* Task to complete *
The following entries are to be repeated exactly, and the pictures are to be left behind.

═════ Supplied material ═════

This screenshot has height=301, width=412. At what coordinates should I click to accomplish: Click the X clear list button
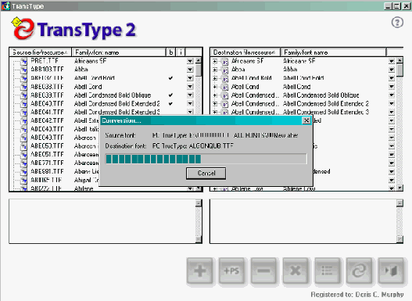[296, 271]
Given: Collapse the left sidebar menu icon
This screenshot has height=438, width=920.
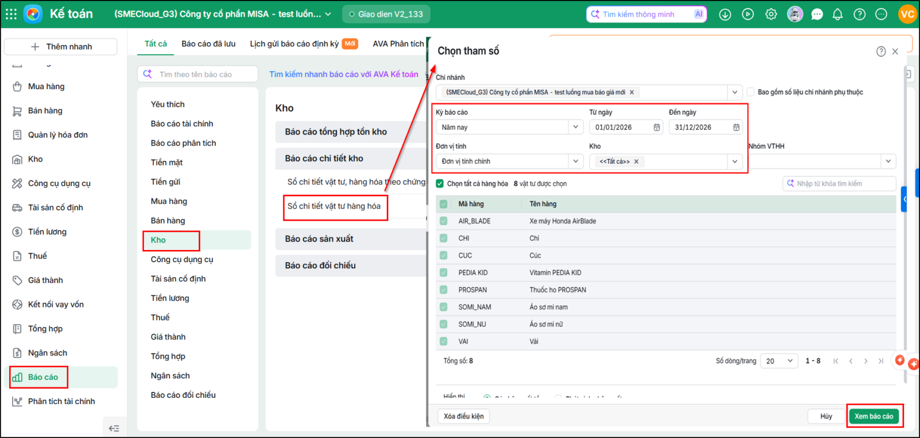Looking at the screenshot, I should point(114,428).
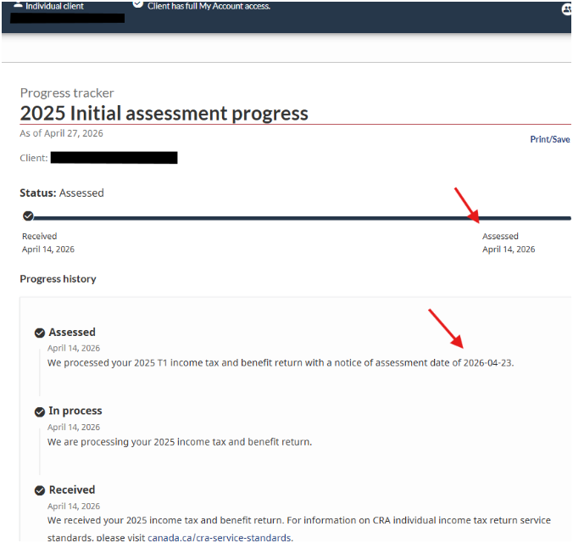Click the Received checkmark on the progress bar
573x543 pixels.
[28, 216]
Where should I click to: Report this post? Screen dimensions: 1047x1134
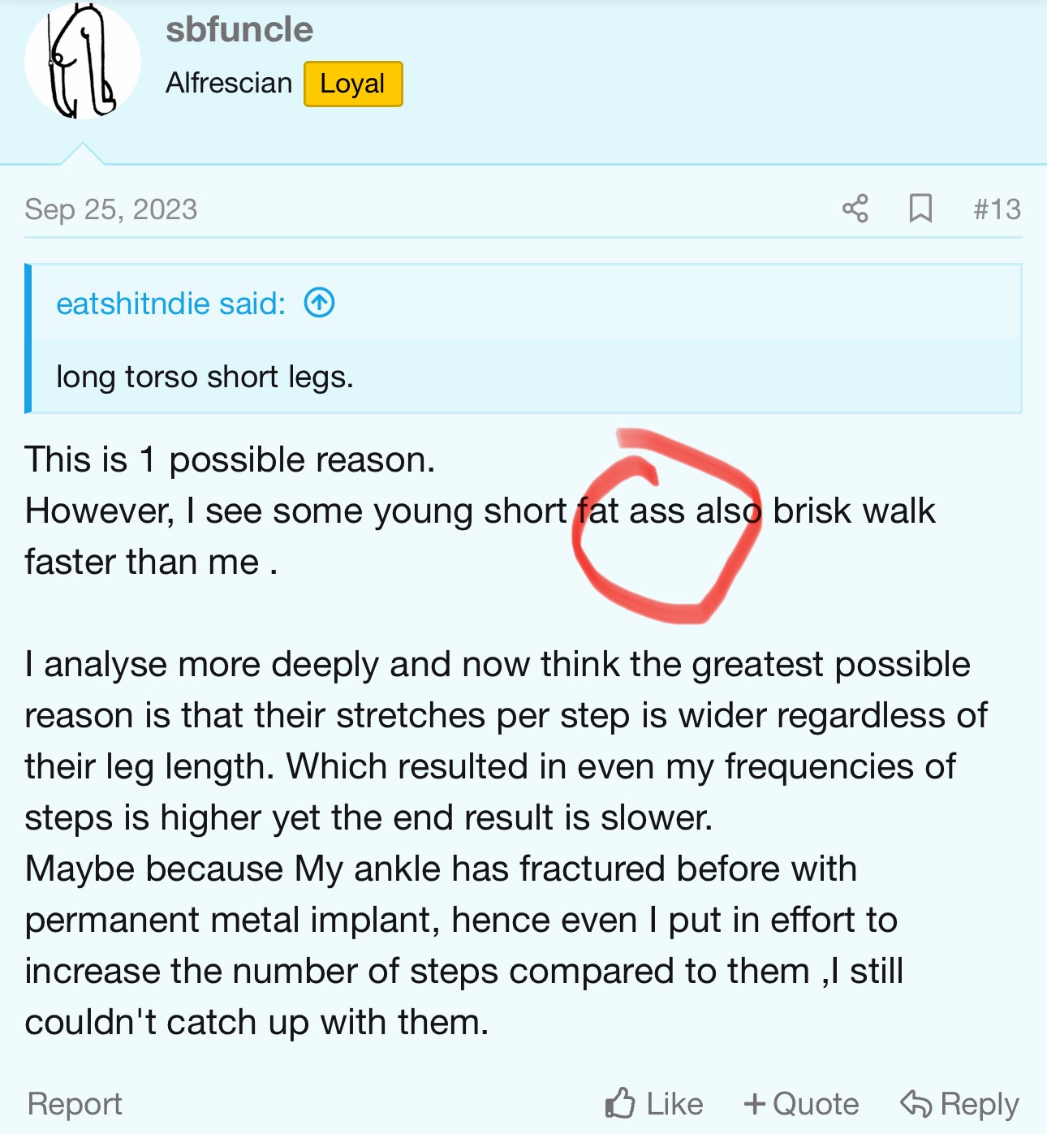75,1104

═════

* Solution for this problem *
This screenshot has height=301, width=412. At what coordinates should I click to accomplish: Click the X clear list button
[296, 271]
Given: Collapse the left sidebar menu icon
This screenshot has height=438, width=920.
Looking at the screenshot, I should point(114,428).
Click the Received checkmark on the progress bar
573x543 pixels.
[28, 216]
Where should I click to: Report this post? Screen dimensions: 1047x1134
75,1104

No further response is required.